Segment Start: DATASET CONTENT

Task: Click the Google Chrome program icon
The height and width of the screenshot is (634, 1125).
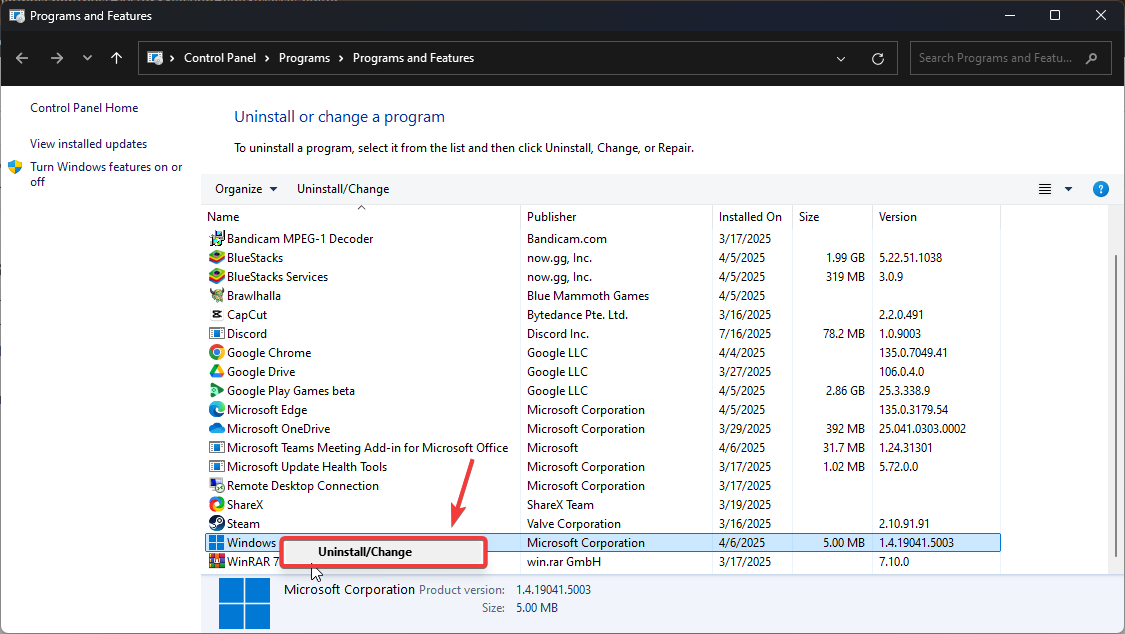Action: (216, 352)

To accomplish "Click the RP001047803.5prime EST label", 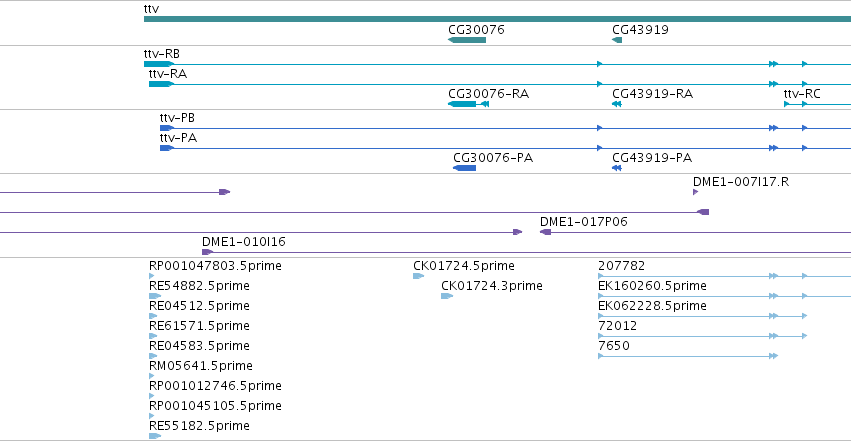I will click(215, 266).
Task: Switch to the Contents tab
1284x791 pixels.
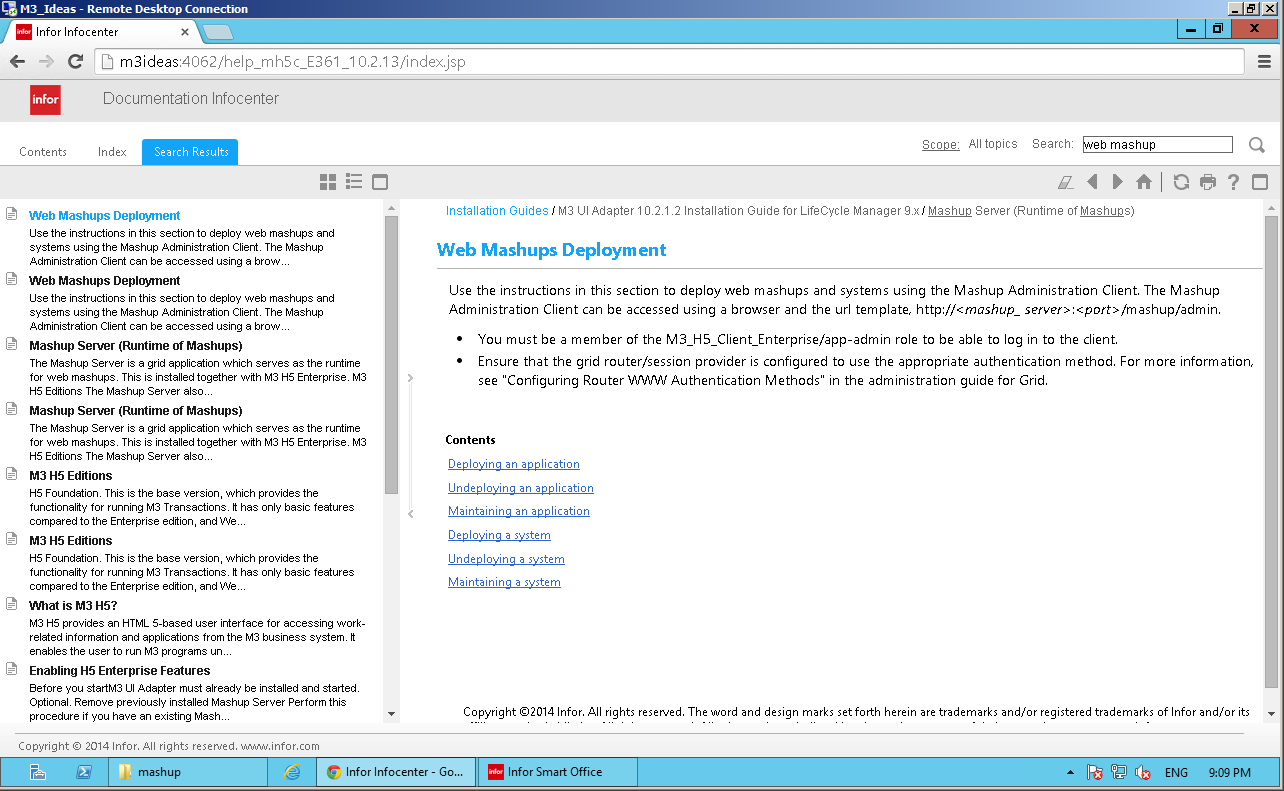Action: [43, 152]
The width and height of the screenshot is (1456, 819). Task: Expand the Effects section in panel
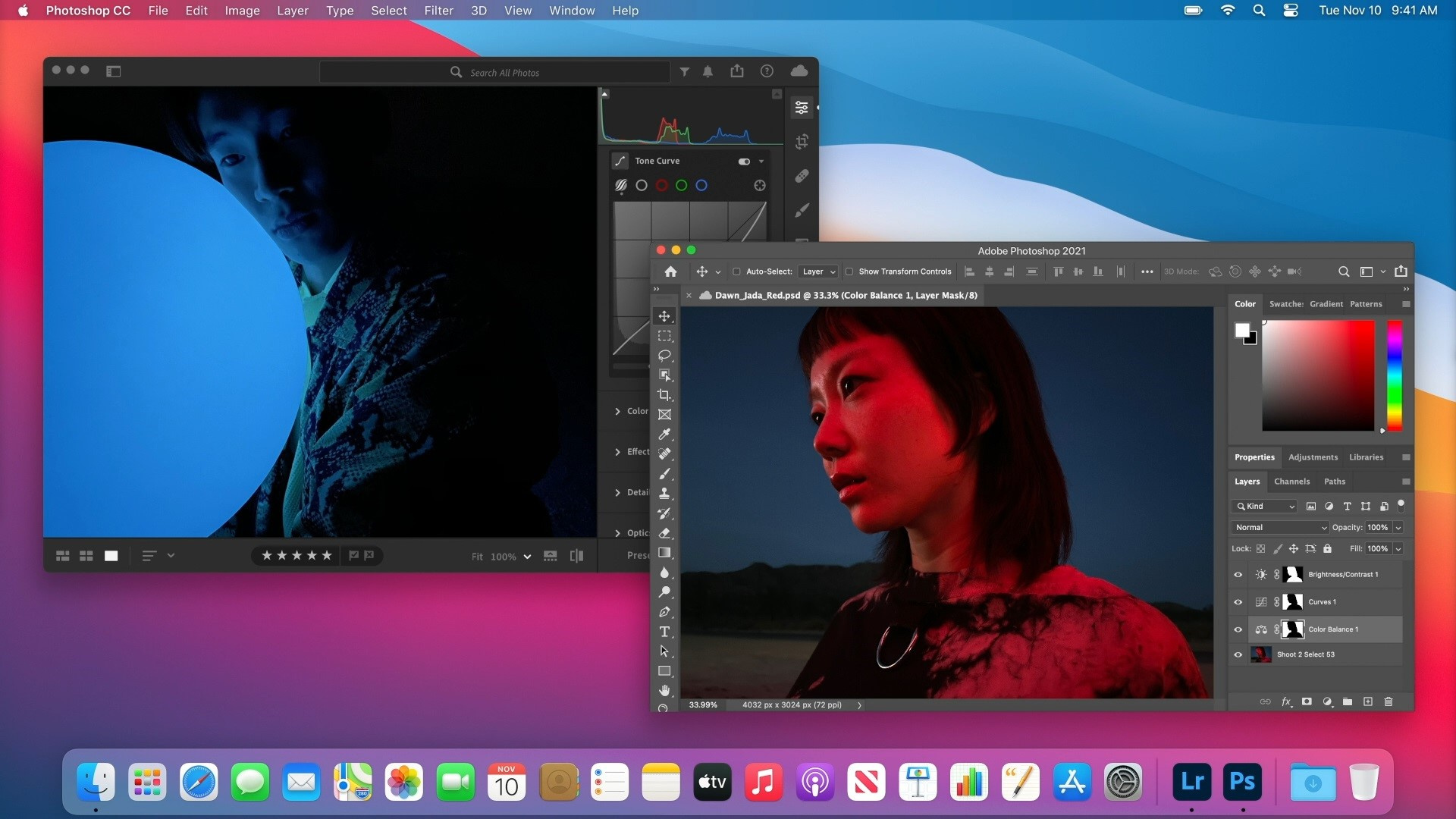point(617,451)
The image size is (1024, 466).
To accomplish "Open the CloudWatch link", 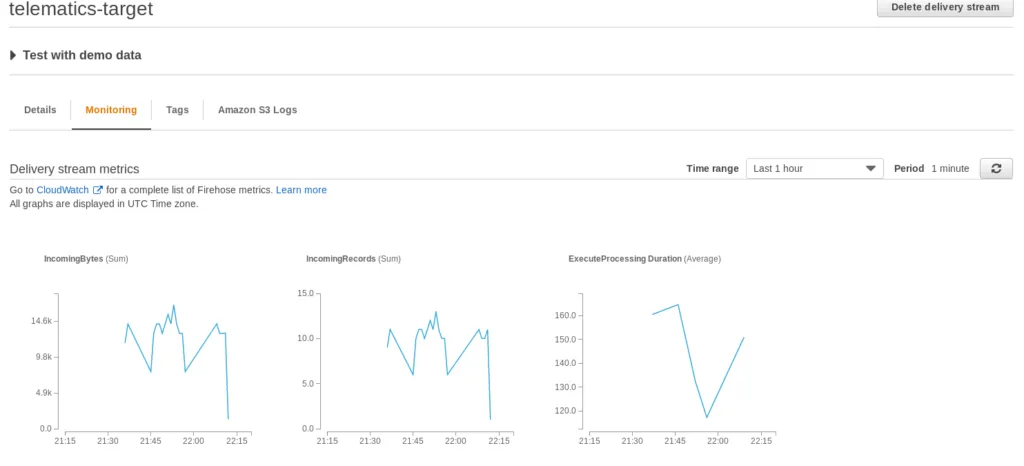I will (x=63, y=190).
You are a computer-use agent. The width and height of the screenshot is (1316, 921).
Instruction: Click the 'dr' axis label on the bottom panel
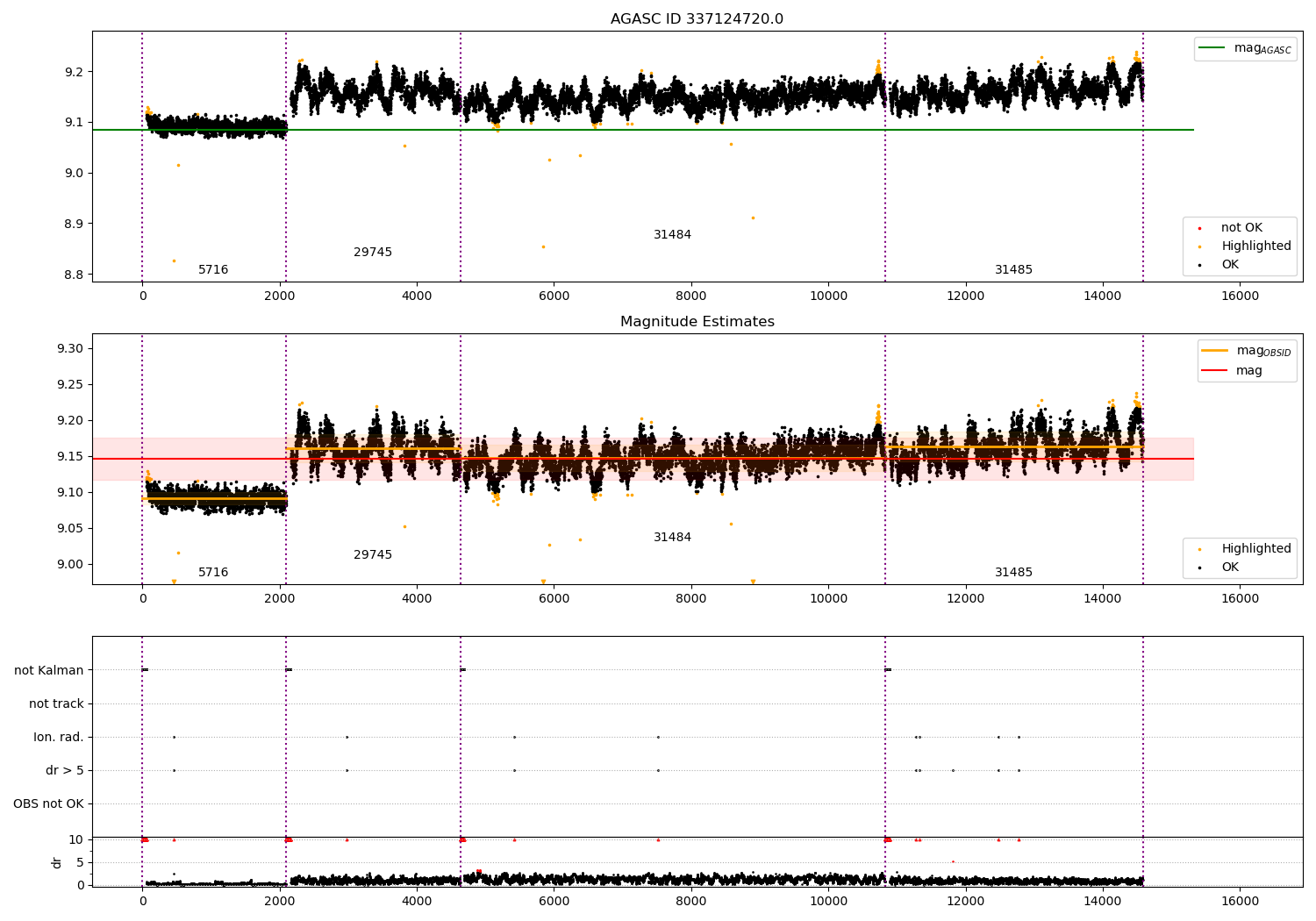pyautogui.click(x=57, y=862)
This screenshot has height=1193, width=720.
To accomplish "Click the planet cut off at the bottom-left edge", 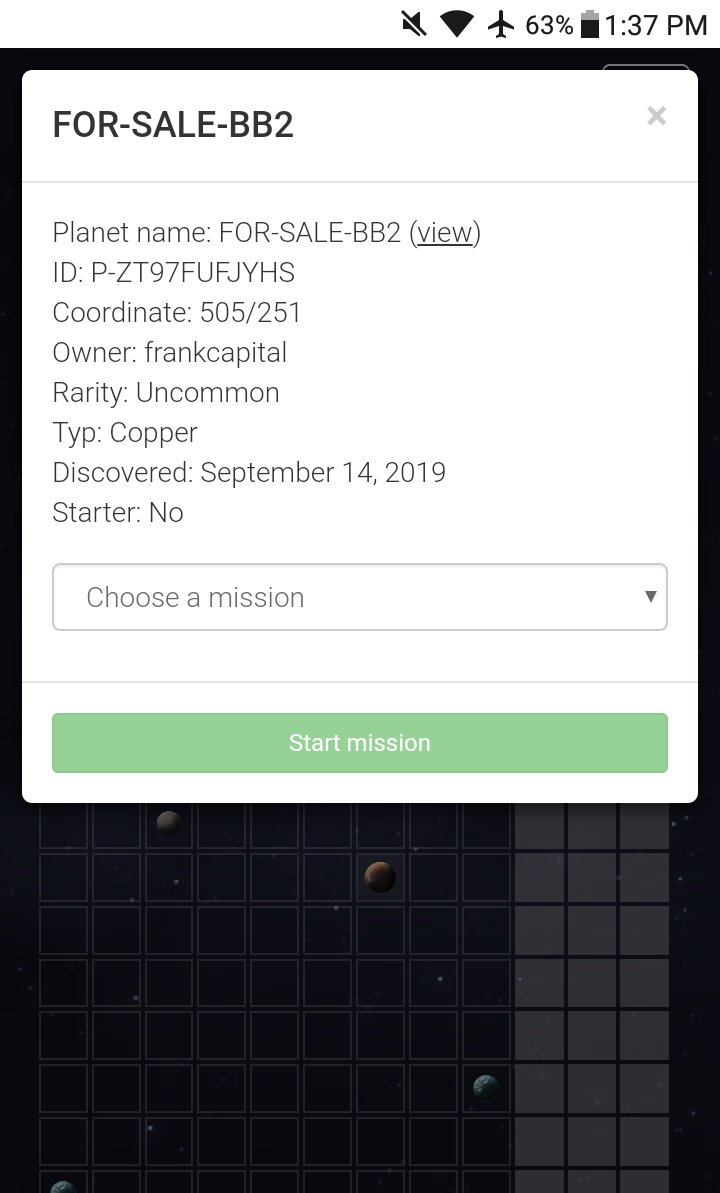I will tap(62, 1186).
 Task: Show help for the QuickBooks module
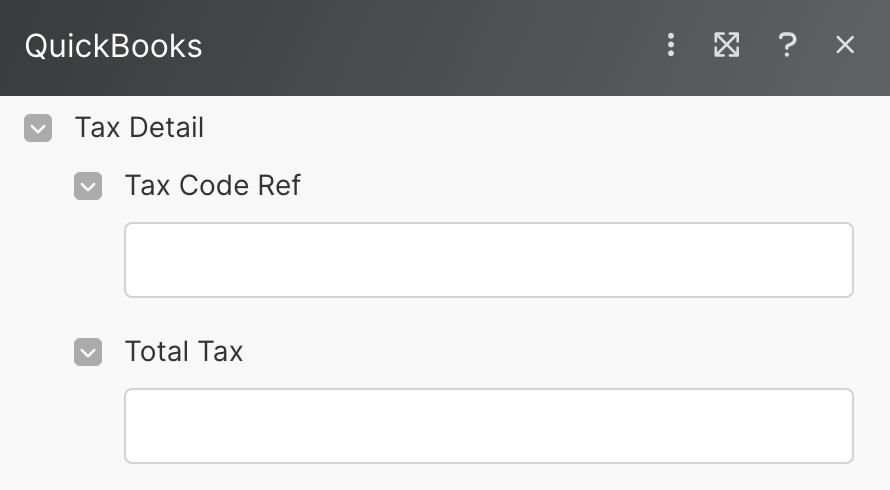787,45
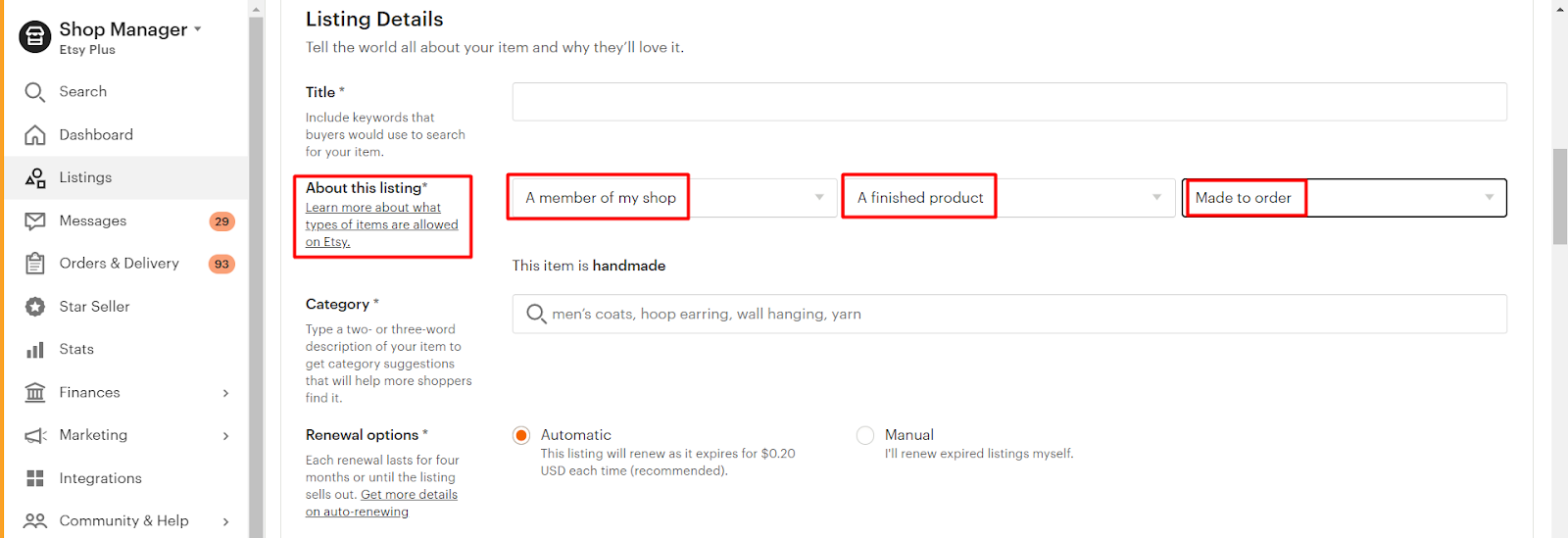Select the Automatic renewal option
1568x538 pixels.
click(x=522, y=435)
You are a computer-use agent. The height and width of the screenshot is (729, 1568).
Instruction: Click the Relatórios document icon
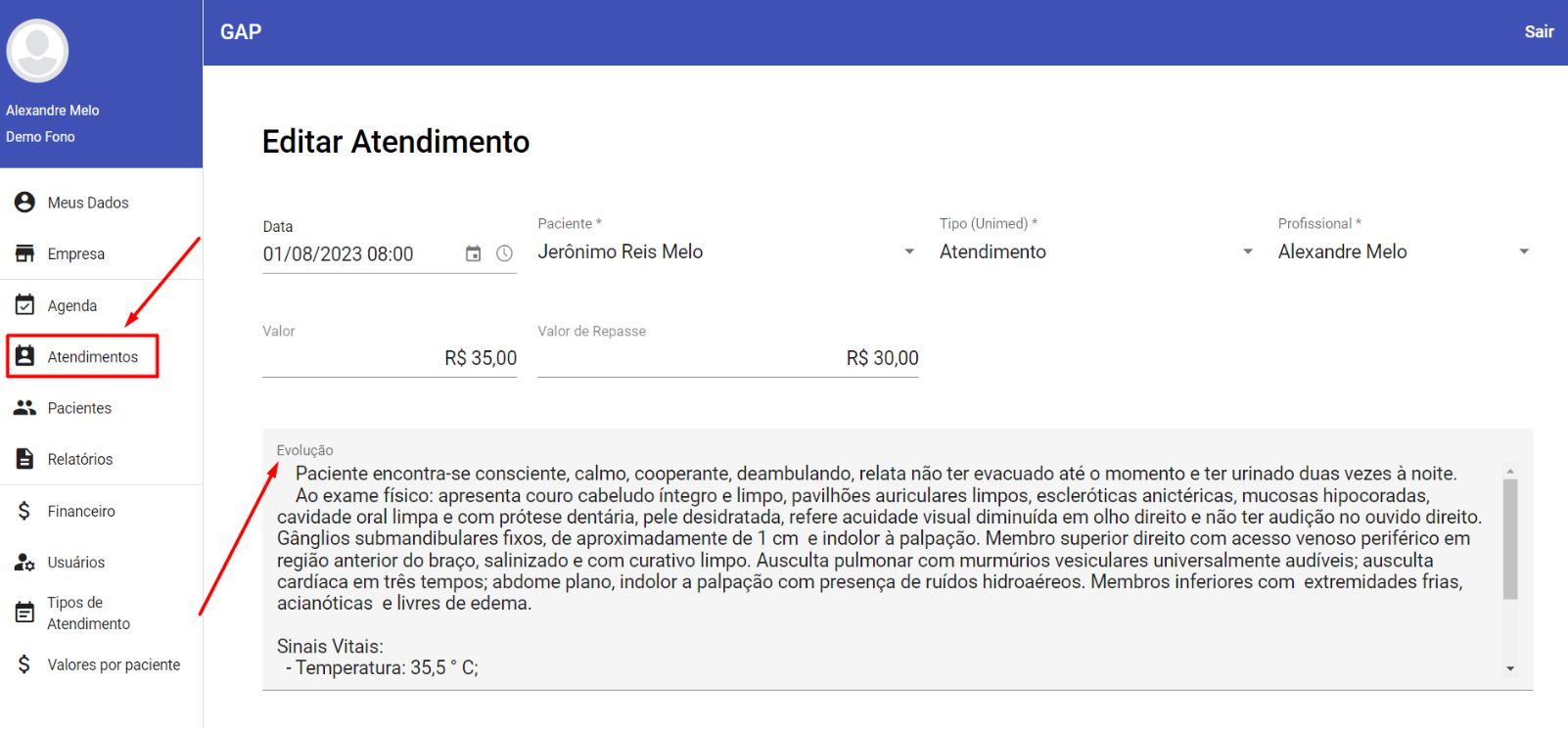(x=25, y=459)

Segment End: DATASET CONTENT

#### TASK ITEM
Starting at the line that holds "You are a computer-use agent. The height", retype every line through the end of the data, both ends included. Pictures stay out of the copy.

#### ANSWER TO THIS TASK
You are a computer-use agent. The height and width of the screenshot is (729, 1568).
Instruction: Click the Relatórios document icon
(x=25, y=459)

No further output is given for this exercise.